Vanderbilt started a Rock 'n Roll band called The Four Fifths in 1965. The band was signed to Columbia Records and released "If You Still Want Me" and "Have You Ever Loved A Girl", published by Scope Music Inc. (BMI) in November 1966, record JZSP 116493 and 116494.

==Career==
Vanderbilt did not follow his father into the family horse-racing business, instead forming a career in public relations. Vanderbilt started working as an associate at Carl Byoir & Associations in New York City in 1981, and worked at other firms including Hill and Knowlton, Inc. before starting his own agency, The Vanderbilt Agency, New York City, in 1990 where he was president and chief executive officer before retiring in 2017.

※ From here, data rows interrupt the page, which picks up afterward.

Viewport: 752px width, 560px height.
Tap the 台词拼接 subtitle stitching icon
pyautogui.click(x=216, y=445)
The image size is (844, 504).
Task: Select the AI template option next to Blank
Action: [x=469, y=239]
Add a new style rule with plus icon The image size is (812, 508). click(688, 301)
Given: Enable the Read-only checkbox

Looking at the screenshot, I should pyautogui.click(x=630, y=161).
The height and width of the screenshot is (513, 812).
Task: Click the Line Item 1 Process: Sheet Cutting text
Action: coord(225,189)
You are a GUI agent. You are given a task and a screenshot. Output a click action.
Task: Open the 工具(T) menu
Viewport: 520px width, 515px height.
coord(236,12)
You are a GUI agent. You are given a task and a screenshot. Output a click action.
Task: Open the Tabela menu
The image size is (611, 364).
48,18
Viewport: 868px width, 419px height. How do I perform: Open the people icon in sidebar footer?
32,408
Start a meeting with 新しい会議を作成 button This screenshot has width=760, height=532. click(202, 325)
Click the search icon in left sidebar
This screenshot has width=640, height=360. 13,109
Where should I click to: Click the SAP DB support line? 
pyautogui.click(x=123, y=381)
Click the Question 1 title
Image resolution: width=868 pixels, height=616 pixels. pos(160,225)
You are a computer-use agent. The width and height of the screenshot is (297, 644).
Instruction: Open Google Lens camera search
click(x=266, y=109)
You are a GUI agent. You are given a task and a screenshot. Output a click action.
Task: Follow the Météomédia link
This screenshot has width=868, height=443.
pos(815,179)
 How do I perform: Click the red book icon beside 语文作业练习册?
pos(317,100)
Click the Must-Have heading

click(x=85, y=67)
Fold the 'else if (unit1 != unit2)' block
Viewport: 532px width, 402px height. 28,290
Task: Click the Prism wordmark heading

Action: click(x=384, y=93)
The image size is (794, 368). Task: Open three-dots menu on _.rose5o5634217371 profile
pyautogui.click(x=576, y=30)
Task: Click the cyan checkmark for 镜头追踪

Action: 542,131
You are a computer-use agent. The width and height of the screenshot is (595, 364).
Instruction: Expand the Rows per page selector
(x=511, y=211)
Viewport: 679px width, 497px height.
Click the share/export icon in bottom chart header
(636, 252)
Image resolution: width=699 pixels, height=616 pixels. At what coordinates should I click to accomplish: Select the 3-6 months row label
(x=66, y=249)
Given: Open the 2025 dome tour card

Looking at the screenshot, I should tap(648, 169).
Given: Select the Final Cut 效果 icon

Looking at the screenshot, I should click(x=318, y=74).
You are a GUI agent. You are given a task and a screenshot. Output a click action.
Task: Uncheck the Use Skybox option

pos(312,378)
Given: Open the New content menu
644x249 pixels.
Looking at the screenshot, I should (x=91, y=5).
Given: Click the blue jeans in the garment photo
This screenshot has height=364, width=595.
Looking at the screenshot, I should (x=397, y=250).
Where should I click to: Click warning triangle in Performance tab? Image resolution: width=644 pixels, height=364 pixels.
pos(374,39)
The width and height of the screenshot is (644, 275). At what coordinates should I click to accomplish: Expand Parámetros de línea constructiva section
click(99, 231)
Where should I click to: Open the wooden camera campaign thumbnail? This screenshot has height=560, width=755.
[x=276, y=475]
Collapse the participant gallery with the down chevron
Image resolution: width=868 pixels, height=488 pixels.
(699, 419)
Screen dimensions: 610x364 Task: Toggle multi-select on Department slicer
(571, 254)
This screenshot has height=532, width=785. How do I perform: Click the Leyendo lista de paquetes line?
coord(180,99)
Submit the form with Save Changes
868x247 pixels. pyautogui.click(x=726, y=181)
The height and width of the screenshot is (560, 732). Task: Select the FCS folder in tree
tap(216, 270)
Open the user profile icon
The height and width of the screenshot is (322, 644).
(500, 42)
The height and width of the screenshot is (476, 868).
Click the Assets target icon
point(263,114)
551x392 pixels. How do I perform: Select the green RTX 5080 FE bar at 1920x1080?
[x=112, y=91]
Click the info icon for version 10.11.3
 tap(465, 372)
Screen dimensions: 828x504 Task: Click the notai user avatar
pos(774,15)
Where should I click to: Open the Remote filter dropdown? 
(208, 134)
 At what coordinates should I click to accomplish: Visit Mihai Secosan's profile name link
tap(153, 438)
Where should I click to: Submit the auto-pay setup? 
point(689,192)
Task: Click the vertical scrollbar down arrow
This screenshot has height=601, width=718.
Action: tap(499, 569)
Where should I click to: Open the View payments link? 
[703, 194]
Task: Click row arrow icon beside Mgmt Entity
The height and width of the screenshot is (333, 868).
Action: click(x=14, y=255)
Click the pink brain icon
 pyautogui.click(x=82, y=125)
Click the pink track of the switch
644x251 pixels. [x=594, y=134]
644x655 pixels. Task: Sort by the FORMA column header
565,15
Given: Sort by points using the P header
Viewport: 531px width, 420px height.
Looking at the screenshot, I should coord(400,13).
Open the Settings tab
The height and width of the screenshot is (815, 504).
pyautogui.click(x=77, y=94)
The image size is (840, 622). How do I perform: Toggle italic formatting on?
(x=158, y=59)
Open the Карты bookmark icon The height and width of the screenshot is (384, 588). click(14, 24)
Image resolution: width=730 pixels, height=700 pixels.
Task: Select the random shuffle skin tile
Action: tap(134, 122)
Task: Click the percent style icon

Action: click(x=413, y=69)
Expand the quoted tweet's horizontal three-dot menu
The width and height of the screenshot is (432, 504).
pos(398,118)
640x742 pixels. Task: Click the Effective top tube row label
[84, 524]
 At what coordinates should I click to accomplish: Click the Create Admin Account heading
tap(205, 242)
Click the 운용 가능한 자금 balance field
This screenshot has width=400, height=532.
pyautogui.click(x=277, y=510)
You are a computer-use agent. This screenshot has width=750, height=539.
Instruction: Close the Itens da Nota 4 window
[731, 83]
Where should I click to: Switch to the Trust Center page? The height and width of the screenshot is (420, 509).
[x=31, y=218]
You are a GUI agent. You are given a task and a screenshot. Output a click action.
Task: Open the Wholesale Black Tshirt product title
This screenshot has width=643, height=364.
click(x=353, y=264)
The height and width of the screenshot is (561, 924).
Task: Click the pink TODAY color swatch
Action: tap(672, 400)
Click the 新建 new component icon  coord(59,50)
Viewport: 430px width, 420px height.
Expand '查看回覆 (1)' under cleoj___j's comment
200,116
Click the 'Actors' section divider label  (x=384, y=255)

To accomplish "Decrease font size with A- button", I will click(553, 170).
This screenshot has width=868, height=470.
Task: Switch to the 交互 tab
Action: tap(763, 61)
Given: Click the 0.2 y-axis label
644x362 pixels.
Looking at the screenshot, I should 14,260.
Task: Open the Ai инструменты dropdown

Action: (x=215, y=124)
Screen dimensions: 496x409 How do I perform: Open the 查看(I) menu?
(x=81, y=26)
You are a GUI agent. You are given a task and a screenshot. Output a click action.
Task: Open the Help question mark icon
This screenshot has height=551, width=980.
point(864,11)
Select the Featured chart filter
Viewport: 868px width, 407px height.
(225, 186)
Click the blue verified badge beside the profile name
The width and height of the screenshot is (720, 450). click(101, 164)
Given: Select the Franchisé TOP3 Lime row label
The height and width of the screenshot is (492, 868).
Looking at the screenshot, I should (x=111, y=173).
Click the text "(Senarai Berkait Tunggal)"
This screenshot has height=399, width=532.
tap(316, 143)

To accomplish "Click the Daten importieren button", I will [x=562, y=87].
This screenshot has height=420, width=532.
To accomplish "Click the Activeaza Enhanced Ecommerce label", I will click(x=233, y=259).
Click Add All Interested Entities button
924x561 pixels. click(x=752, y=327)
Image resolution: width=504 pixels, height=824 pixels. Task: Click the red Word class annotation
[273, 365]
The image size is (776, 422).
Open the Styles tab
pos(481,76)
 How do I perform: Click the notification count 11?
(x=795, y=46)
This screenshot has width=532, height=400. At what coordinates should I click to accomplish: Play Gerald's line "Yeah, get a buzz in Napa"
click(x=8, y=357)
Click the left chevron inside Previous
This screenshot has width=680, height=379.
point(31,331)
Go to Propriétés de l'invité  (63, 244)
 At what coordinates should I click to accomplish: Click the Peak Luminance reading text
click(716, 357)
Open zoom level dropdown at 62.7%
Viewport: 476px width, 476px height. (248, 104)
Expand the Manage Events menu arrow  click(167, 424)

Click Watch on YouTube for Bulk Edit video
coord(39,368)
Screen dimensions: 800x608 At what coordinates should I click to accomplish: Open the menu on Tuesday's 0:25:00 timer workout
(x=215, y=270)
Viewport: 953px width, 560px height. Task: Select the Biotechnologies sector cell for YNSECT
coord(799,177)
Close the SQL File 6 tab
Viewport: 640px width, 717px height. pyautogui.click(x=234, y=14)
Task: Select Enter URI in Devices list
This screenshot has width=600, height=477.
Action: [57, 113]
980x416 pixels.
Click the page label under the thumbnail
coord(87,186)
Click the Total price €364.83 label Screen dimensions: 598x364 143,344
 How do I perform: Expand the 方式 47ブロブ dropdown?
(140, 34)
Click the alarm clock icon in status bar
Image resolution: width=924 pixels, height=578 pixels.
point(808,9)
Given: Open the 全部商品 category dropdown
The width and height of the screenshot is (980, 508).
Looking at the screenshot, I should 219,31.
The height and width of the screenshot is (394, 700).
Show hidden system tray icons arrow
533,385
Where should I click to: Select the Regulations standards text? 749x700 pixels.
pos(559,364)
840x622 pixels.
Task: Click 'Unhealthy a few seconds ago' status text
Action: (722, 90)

==Vanderbilt Cemetery Association==
In 2010, Vanderbilt created the Vanderbilt Cemetery Association to preserve the Vanderbilt family mausoleum and cemetery at the Moravian Cemetery in New Dorp on Staten Island, New York.

==Personal life==
Vanderbilt became engaged to Alison Platten in June 1971 and they married on August 18, 1971. They had two children, James Platten Vanderbilt and Travis Murray Vanderbilt, before divorcing in 2016.

Vanderbilt has organized Vanderbilt family reunions and lectures about the Vanderbilts.